━━━━━ Отрывок

На каторге, по наблюдениям Чехова, выработался особенный взгляд на каторжную женщину: «не то она человек, хозяйка, не то существо, стоящее даже ниже домашнего животного». От скуки, от бессмыслицы положения или ради денег женщины занимались проституцией. Каторжных работ они не исполняли. Иногда их использовали для мытья полов в канцеляриях, посылали на огородные работы, они шили мешки и т. п. Но телесное наказание грозило каторжанкам так же, как и мужчинам.

* * *

В один из дней Чехов увидел наказание плетьми. Потом несколько ночей ему снились палач и скамья, к которой привязали человека. Не выдержав зрелища, он вышел из помещения, где продолжалась экзекуция: «Кругом на улице тихо, и раздирающие звуки из надзирательской, мне кажется, проносятся по всему Дуэ. Вот прошел мимо каторжный в вольном платье, мельком взглянул на надзирательскую, и на лице его и даже в походке выразился ужас».

Чехов знал из литературы о сахалинских наказаниях, хотя Кононович уверял его в беседе, что подобное бывает редко, «почти никогда». Чехов заметил по поводу этого генеральского мнения: «К сожалению, за недосугом, он очень редко бывает в тюрьмах и не знает, как часто у него на острове, даже в 200–300 шагах от его квартиры, секут людей розгами и о числе наказанных судит только по ведомостям».

━━━━━━━━━━
━━━━━ Набор записей

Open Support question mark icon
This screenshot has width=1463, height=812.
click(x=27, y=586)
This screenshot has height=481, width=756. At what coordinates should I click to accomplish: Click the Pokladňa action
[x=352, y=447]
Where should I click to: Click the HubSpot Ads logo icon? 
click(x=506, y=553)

━━━━━━━━━━
━━━━━ Набор записей

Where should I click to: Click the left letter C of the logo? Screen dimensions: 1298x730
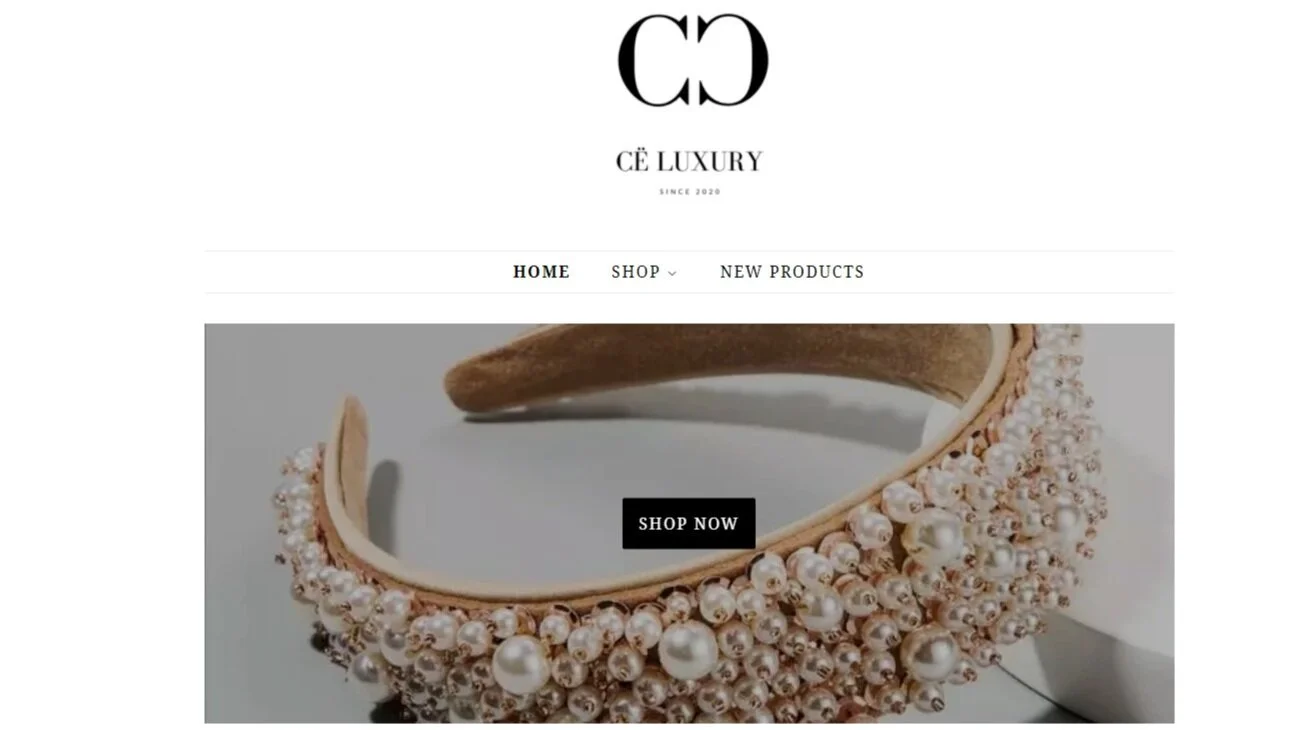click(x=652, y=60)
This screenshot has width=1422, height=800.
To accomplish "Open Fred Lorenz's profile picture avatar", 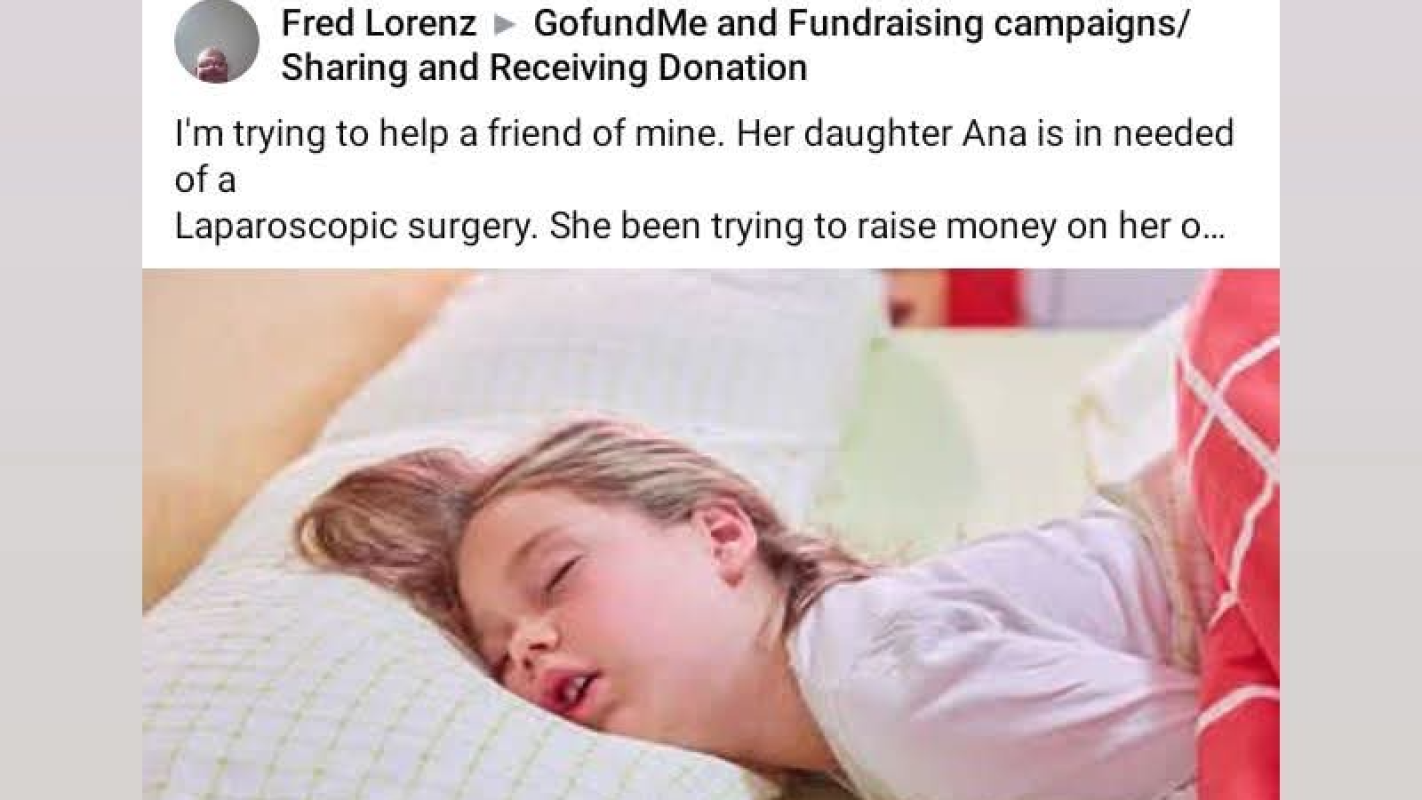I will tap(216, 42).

━━━━━━━━━━

Задание 1:
Ответьте на вопросы по отрывку.
(а) Какие работы иногда поручали каторжанкам?
(б) Что снилось Чехову несколько ночей после того, как он увидел наказание плетьми?
(в) Как часто, по словам Кононовича, случаются такие наказания?
Задание 2:
Выпишите из отрывка без изменений фрагмент, который начинается со слов «На каторге, по» и заканчивается словами «как и мужчинам.».

Решение 1:
(а) Каторжанок иногда посылали мыть полы в канцеляриях и на огородные работы, а ещё они шили мешки.
(б) Чехову снились палач и скамья, к которой привязали человека.
(в) Кононович уверял, что такое бывает редко, «почти никогда».

Решение 2:
На каторге, по наблюдениям Чехова, выработался особенный взгляд на каторжную женщину: «не то она человек, хозяйка, не то существо, стоящее даже ниже домашнего животного». От скуки, от бессмыслицы положения или ради денег женщины занимались проституцией. Каторжных работ они не исполняли. Иногда их использовали для мытья полов в канцеляриях, посылали на огородные работы, они шили мешки и т. п. Но телесное наказание грозило каторжанкам так же, как и мужчинам.